Solo una fede semplice e profonda fa perdonare

Alla vigilia del viaggio del Papa in Armenia la scrittrice, la cui famiglia è stata distrutta dal genocidio del 1915, confida: «Non servono troppi ragionamenti, ma scuse e tempo per rielaborare»

Manifestanti chiedono giustizia per il massacro del 1915 

«Siamo alla vigilia della visita di papa Francesco in Armenia. L’attesa è grande: già lo scorso anno, in occasione del centenario del Metz Yeghérn, il grande male, come viene chiamato, in armeno, il massacro del 1915 della popolazione da parte dell’impero ottomano, il Papa lo definì «il primo genocidio del XX secolo».

Un genocidio ancora negato dalla Turchia, nonostante le proteste, nonostante il riconoscimento di 29 Stati: proprio di queste ultime settimane è la presa di posizione anche della Germania.

«Le parole di papa Bergoglio riprendono quelle pronunciate nel 2001 da Giovanni Paolo II, che visitò l’Armenia, duramente criticato dal governo turco. Ma ancora prima, nel 1915, anche papa Benedetto XV parlò del «popolo miserissimo degli Armeni che è condotto quasi alla sua distruzione totale».

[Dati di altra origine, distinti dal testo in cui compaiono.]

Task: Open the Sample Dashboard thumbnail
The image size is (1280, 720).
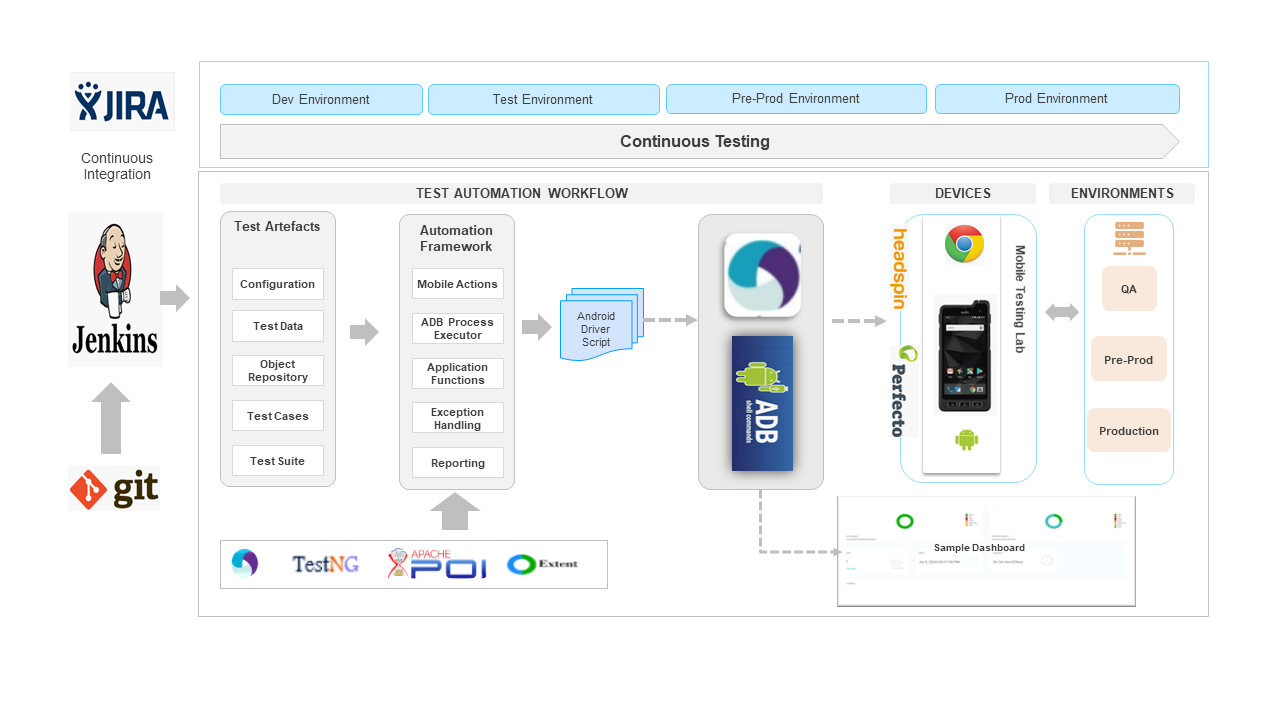Action: point(985,551)
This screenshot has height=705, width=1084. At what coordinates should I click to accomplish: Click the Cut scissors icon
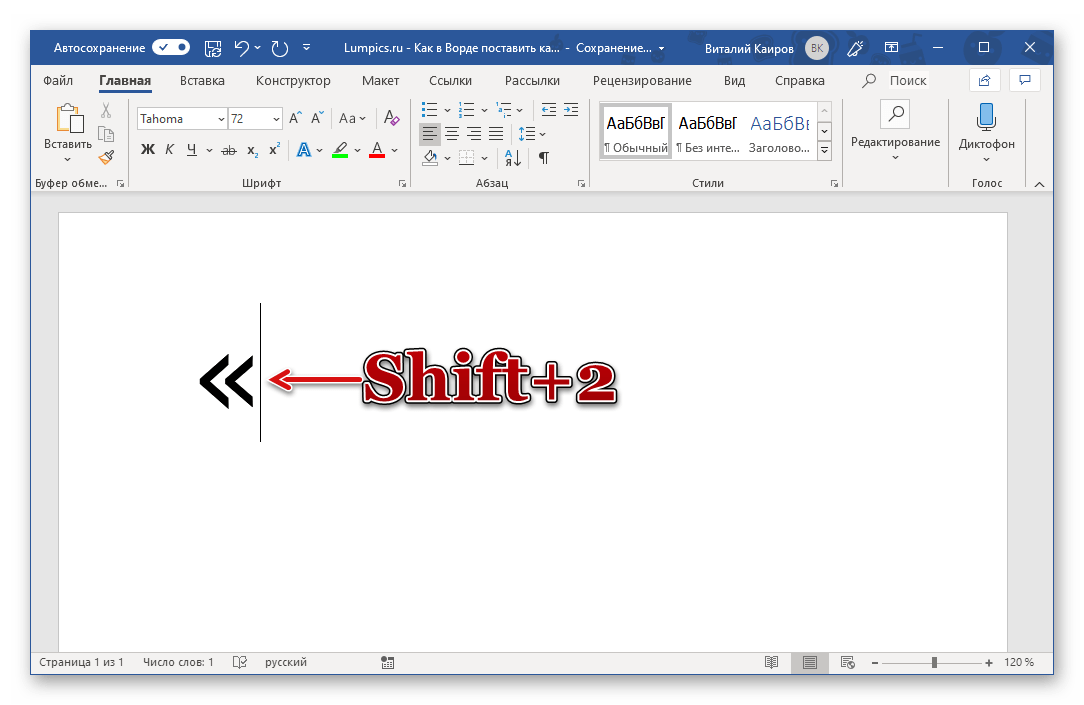106,110
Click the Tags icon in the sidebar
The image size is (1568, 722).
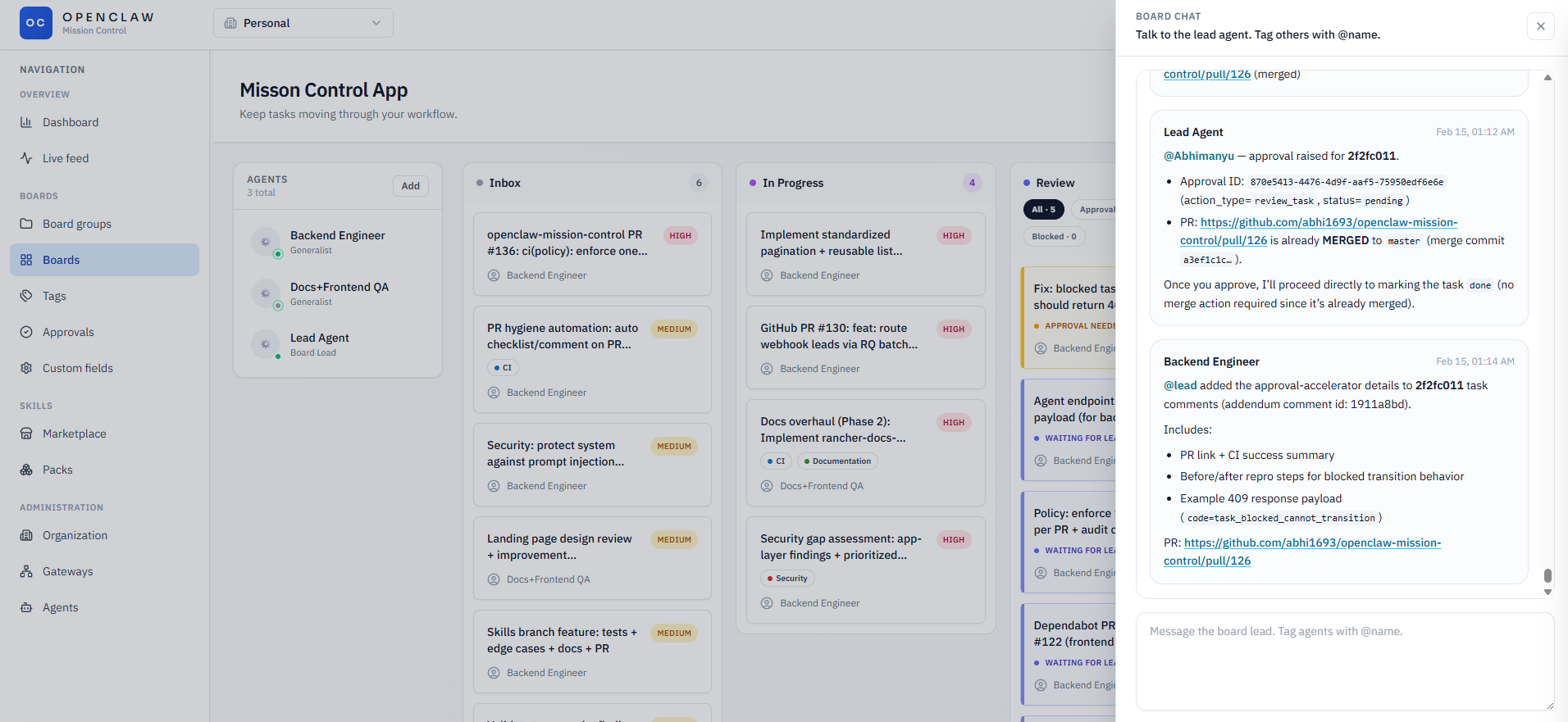[x=26, y=296]
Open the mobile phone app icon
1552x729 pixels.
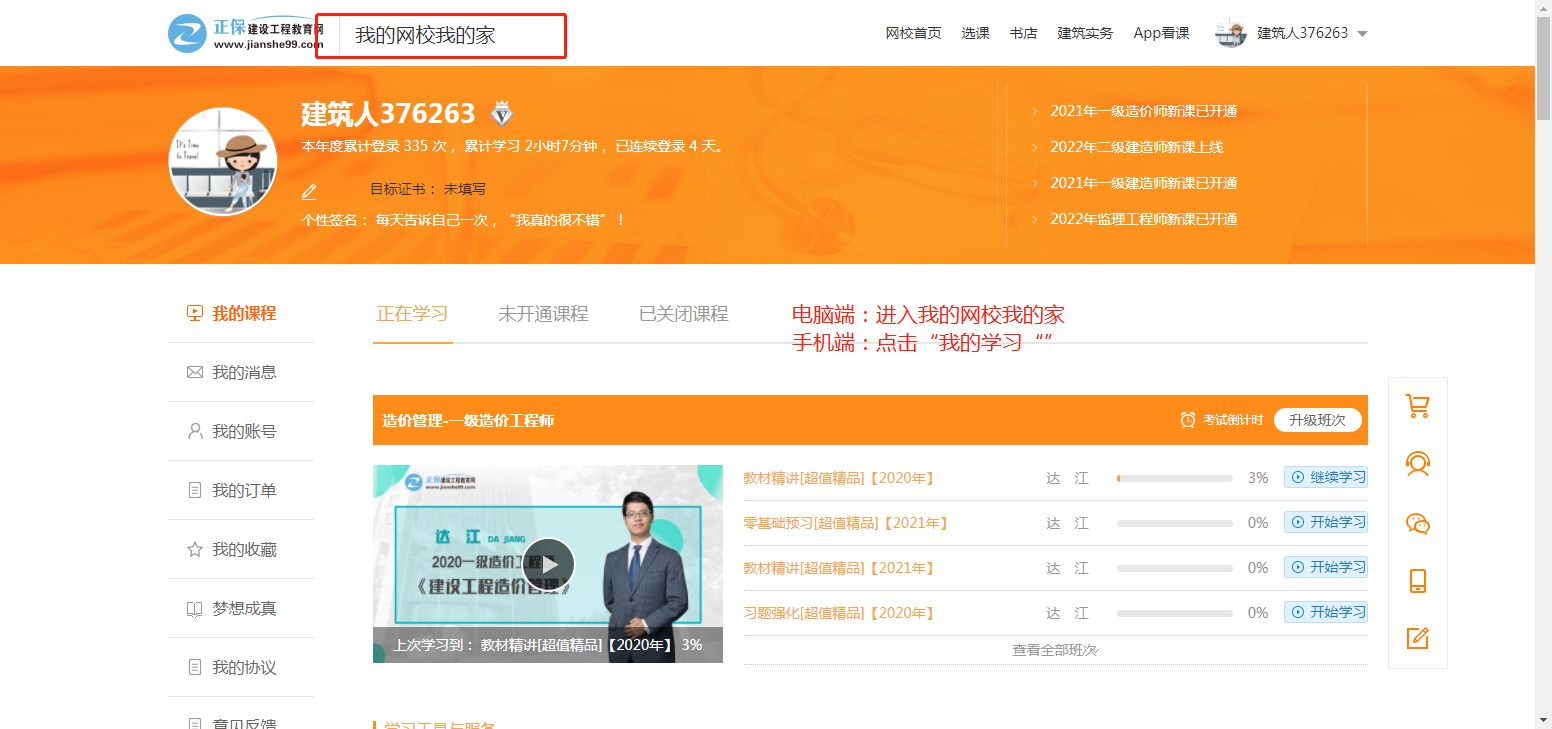pyautogui.click(x=1417, y=581)
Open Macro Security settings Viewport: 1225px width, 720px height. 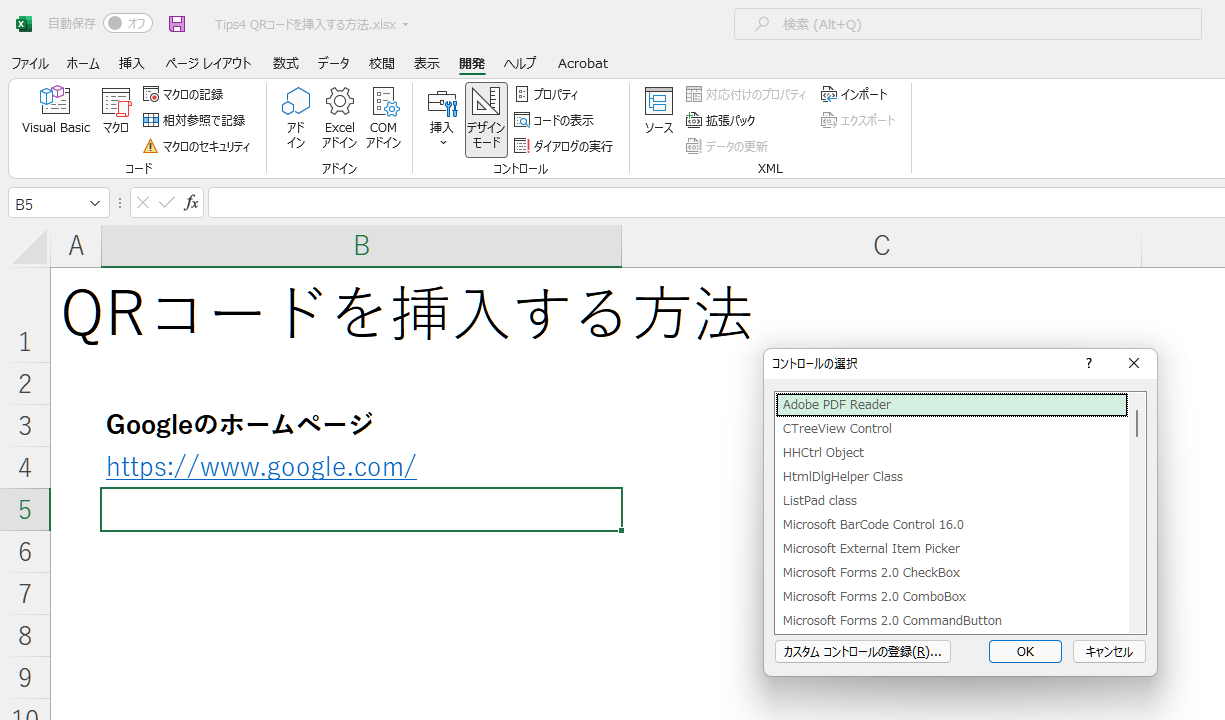coord(197,146)
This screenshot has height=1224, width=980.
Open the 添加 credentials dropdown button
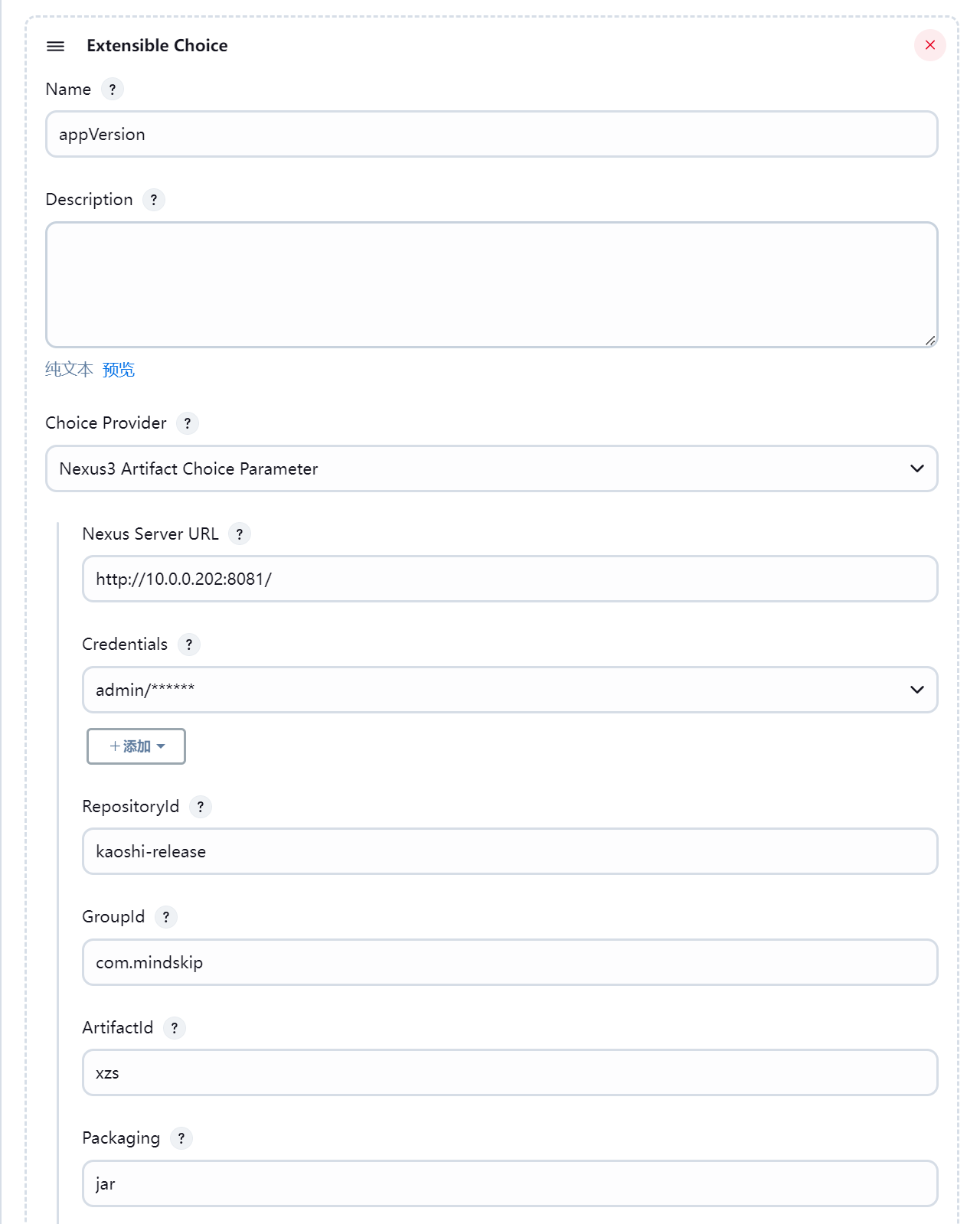pos(136,746)
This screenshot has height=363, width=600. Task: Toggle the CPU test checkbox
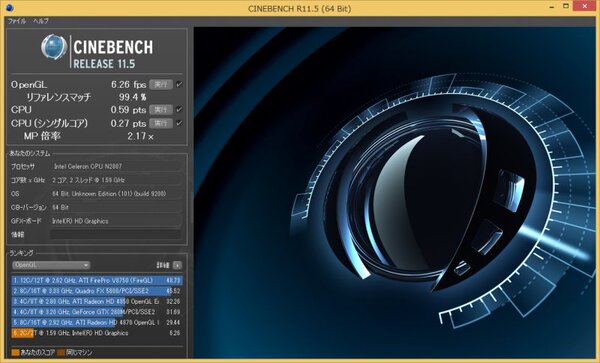coord(179,110)
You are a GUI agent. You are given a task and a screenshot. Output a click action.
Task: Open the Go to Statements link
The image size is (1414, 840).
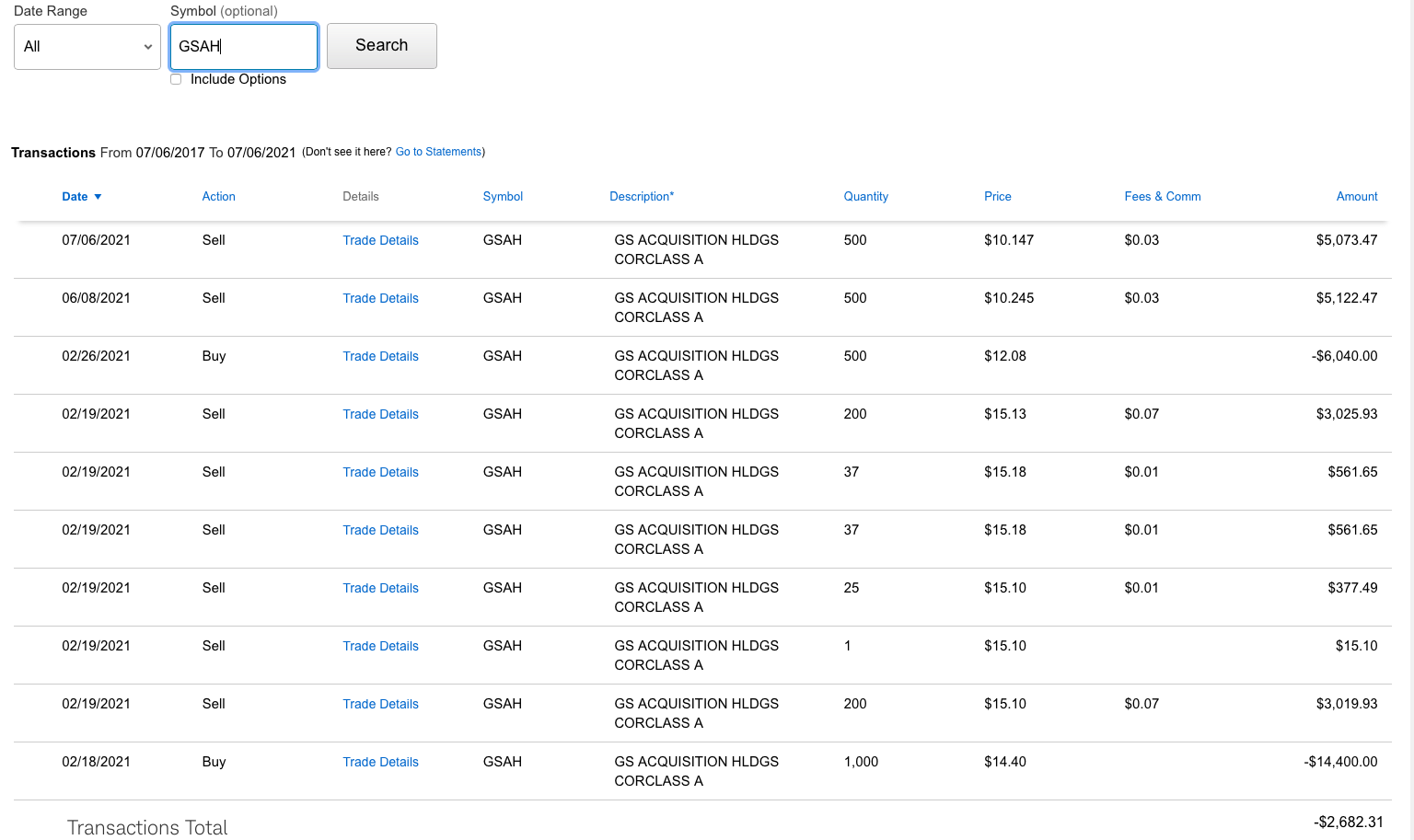(438, 152)
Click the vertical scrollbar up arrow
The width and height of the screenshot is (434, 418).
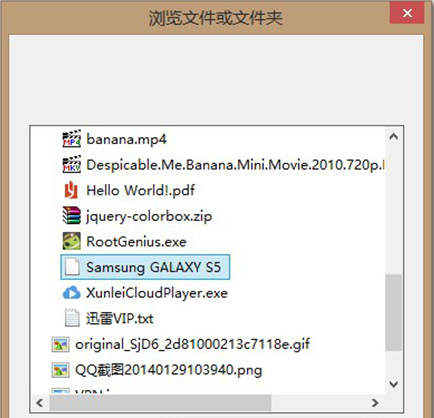click(x=394, y=136)
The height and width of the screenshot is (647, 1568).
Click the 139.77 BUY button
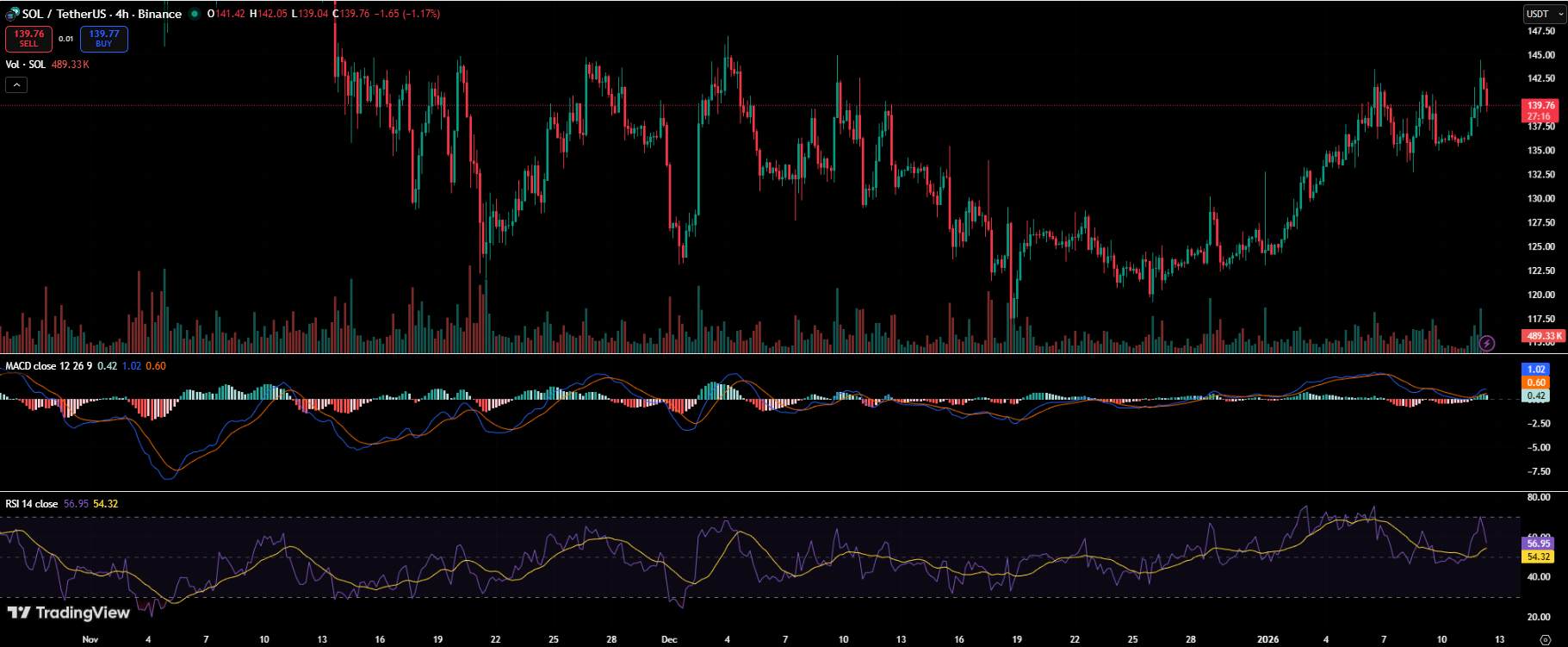point(103,39)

Ce lo ricorda Antonia Arslan, la scrittrice italo-armena, autrice del romanzo La masseria delle allodole, pubblicato nel 2004, poi film nel 2007 diretto dai fratelli Taviani. La incontriamo una domenica pomeriggio a Milano: arriva da Padova, dove è la sua casa e dove è nata e, come già accaduto, ci colpisce per quel suo essere, allo stesso tempo, donna e bambina, gioiosa, curiosa, con gli occhi che si guardano attorno affamati di vita.

L’EREDITÀ DEL NONNO
Antonia Arslan, come tutti i bambini, può raccontare fatti crudelissimi ed efferati mantenendo uno stupore inattaccabile. Del resto, le favole per bambini dei fratelli Grimm sono tutto fuorché una passeggiata e Antonia Arslan è, come loro, una cantastorie: che racconta però le memorie di un popolo decimato, ne raccoglie le vicende tramandate a voce, rintraccia storie e documenti, come un archeologo, ciò che Arslan da ragazza voleva diventare. Figlia della «bella Vittoria», come definisce la madre nel libro Il rumore delle perle di legno, donna indipendente e volitiva, e dell’armeno Khayel, «dai grandi occhi orientali», che se ne innamorò ancor prima di vederla, sentendone il suono della voce, Antonia bambina, durante un bombardamento aereo, ricevette un dono dal nonno paterno Yerwant, un dono destinato a precisarsi sotto un glicine nell’albergo montano di Susin di Sospirolo, dove Antonia era convalescente con il nonno. Un regalo importante, che le avrebbe condizionato l’esistenza: il racconto della famiglia armena uccisa. Una sorta di investitura: Antonia fu scelta dal nonno tra tutti i nipoti.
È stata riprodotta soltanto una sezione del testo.